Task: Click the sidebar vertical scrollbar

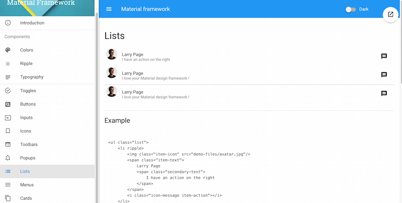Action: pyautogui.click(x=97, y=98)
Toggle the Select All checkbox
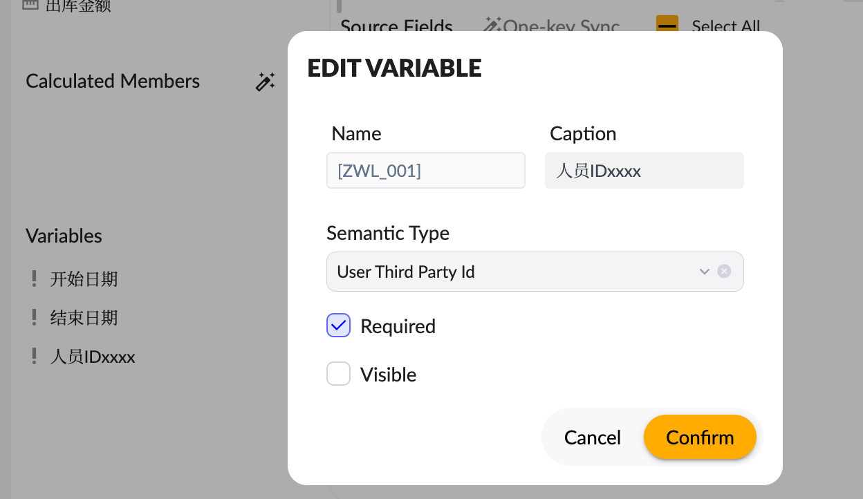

***

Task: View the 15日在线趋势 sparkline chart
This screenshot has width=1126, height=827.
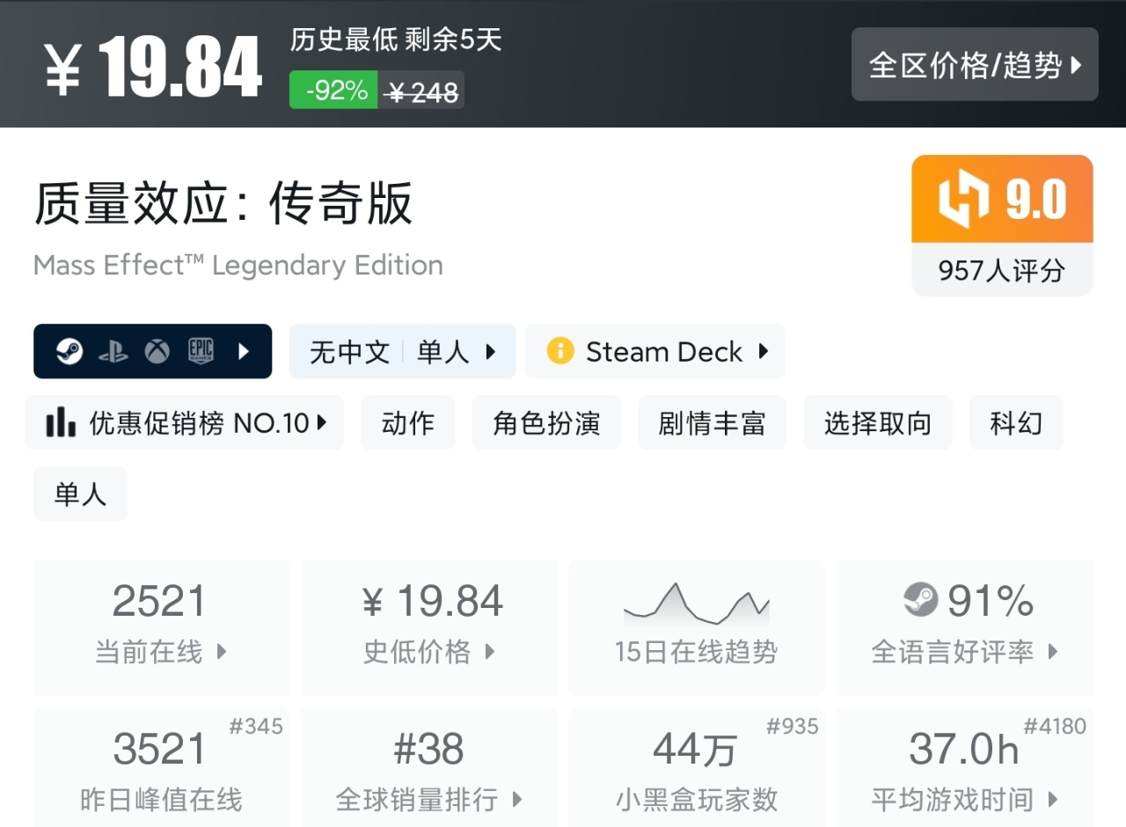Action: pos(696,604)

***

» Exercise description
Reproduce the data above exactly, but only from the line containing "Task: Click the sidebar vertical scrollbar" through the line containing "Toggle the Select All checkbox"; skip the pictures.

» Result
Task: Click the sidebar vertical scrollbar

Action: pyautogui.click(x=97, y=98)
Toggle the Select All checkbox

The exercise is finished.